Karena downhillnya Sabtu sore, bertepatan dengan momen pendaki Lawu yang naik di jalur yang sama. Untungnya mereka sabar nunggu kami para pelari, bahkan selalu menyemangati kami dengan ucapan, "semangat mas, ati ati mas,,"makasih ya gaesss buat pengertiannya, walaupun gak tau isi hati kalian kek apa, hahaha.
Gak kebayang ya gimana perasaan pelari 120, 80, 50 kloter akhir, jalurnya udah diobrak abrik sama ratusan pelari & pendaki 👀
Sampailah saya di WS Candi Cetho. Lokasi WSnya berbeda dengan tahun lalu, kali ini persis di bawah Kompleks Candi Cetho. Pelari harus sudah sampai di WS Candi Cetho paling lambat jam 7 malam. Info yang saya dengar, banyak pelari yang kena batas waktu di Cetho, mungkin karena terhambat hujan di Puncak Lawu dan licinnya jalur Candi Cetho.
Candi Cetho |
Dari Candi Cetho saya melanjutkan sisa rute menuju Sekipan. Suara petir makin kencang terdengar dari arah Gunung Lawu. Untung saja saya sudah lewat Gunung Lawu, berharap semua yang masih di atas baik baik saja.
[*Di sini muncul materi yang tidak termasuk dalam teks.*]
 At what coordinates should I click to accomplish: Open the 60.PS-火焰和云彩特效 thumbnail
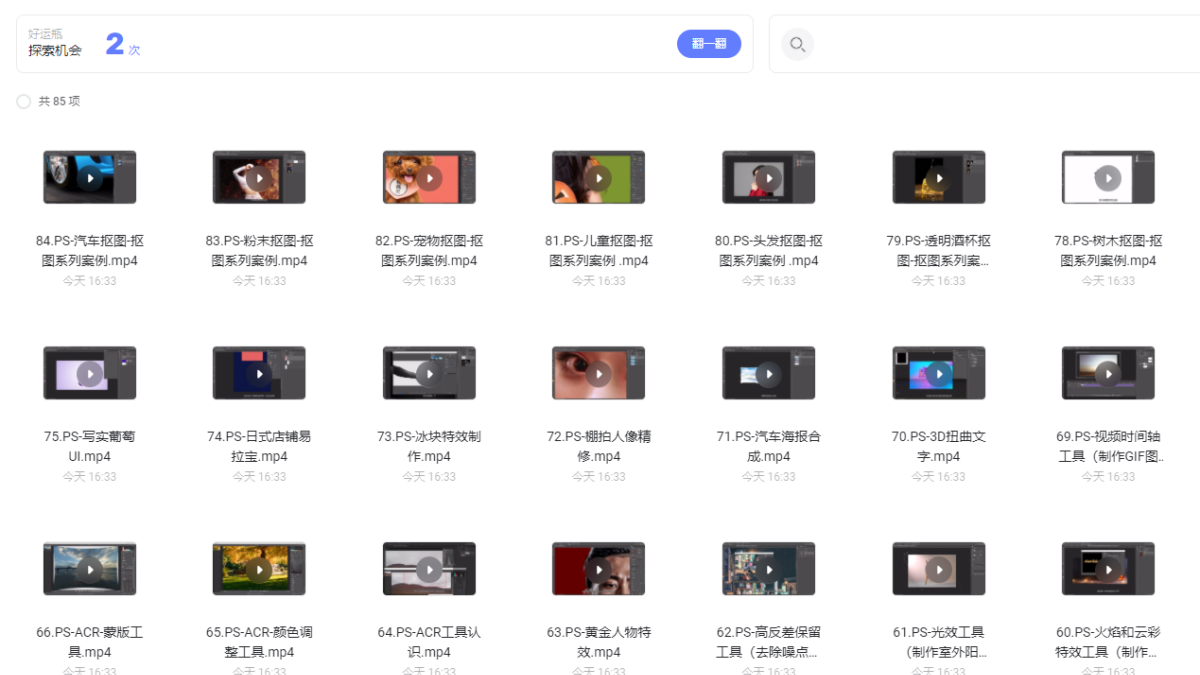coord(1108,568)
Kalau orang orang paling sebal sama tanjakan Pancot, saya justru tersiksa di tanjakan setelah WS Segara Gunung, asli, itu tanjakan kayak gak ada habisnya di tengah hutan dan berlapis-lapis. Pokoknya pas jalan ditanjakan itu, gak berani liat ke depan. Kayaknya hutan ini abis kena angin kencang, daun-daun & ranting kecil berserakan sepanjang jalur. Agak was was kalau ada pohon tumbang.
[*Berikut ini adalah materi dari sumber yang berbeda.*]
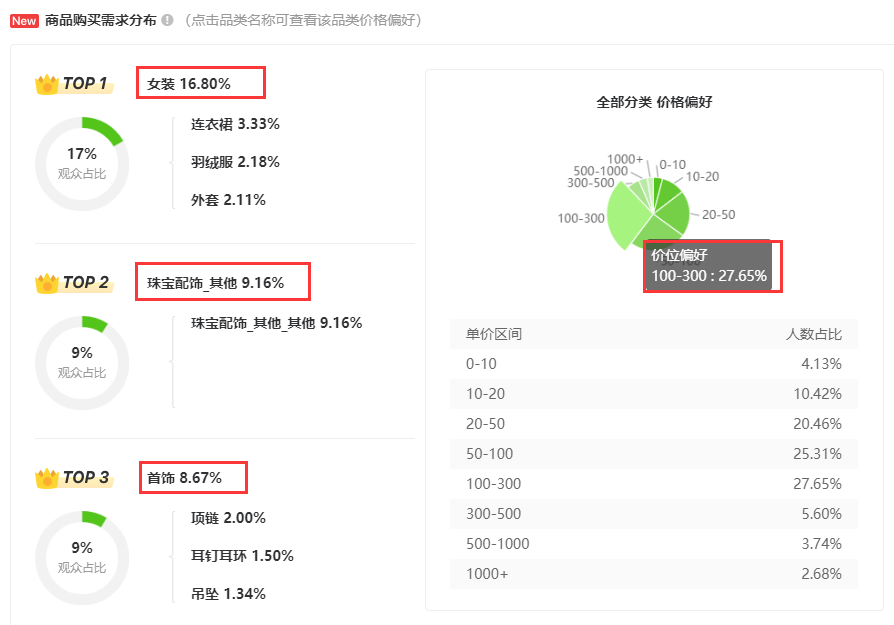Click the 50-100 price range row
894x625 pixels.
[653, 454]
Setelah WS Segoro Gunung (titik merah) adalah tanjakan panjang melintasi hutan yang cukup menguras energi |
Oh ya grafik elevasi di BIB nya terlalu landai, saya jadi kesulitan bedain tanjakan curam sama landai, tahun lalu padahal bagus, tajem tajem |
Tanjakan jalan beton ke arah Paralayang Kemuning |
Tanjakan di kebun teh ini bikin emosi hahaha |
Pemandangan kebun teh di Kemuning |
Setelah melewati tanjakan Pancot yang terkenal itu, ada WS Pancot, yang merupakan WS terakhir. Saya skip, karena logistik masih aman, perut masih kenyang dan air di water bladder masih banyak. 2 km selanjutnya sampailah di kawasan Sekipan. Suasana masih dalam kondisi hujan. Entah energi darimana saya masih mampu berlari sampai finish.
mendekati WS Pancot |
17.48 saya sampai di garis finish, telat 11 menit dari target yang saya buat, but its okay, jalur Cetho yang ra cetho bisa dimaafkan 🤣 pokoknya puas sekali lah dengan kaki ini.
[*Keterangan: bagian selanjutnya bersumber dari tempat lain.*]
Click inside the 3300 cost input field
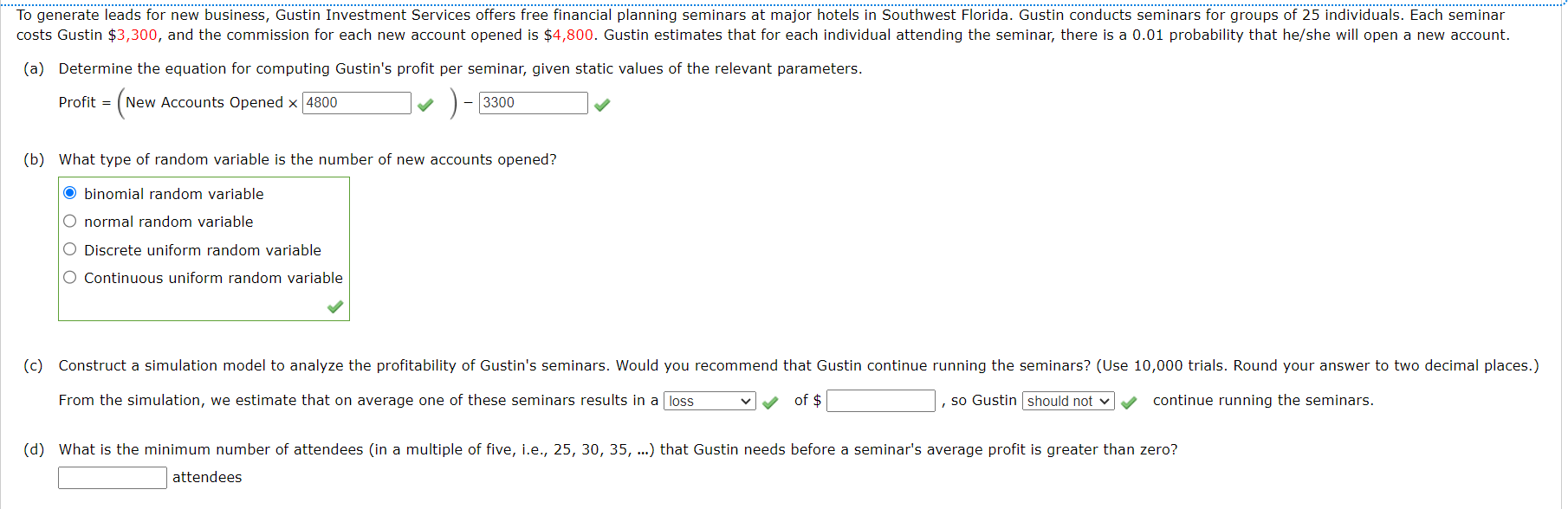1568x509 pixels. click(533, 102)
Akhirnya finish juga dengan kaos Rinjani100 merah. Outfit dari start sama finish sama persis. Kaki no blister, mantap emang kaos kaki PDL TNI yang merk Target |
Terima kasih Mas Dedi, trail mate dari Puncak Lawu ke garis finish |
My Result |
Saya finisih di urutan 39 dari 700an peserta kategori 50 km, not bad lah |
Bagi yang ikut SLU, mandatory gear perlu banget kalian persiapkan. Karena waktu penyelenggaraannya di bulan Desember pasti risiko kena hujannya lebih tinggi dibanding dengan bulan-bulan lain. Yang tau kondisi tubuh kita adalah kita sendiri yang bisa merasakannya. Walaupun SLU berhak untuk stop race bahkan cancel race saat acara berlangsung, jangan sungkan untuk DNF jika dirasa kondisi tubuh sudah tidak mampu.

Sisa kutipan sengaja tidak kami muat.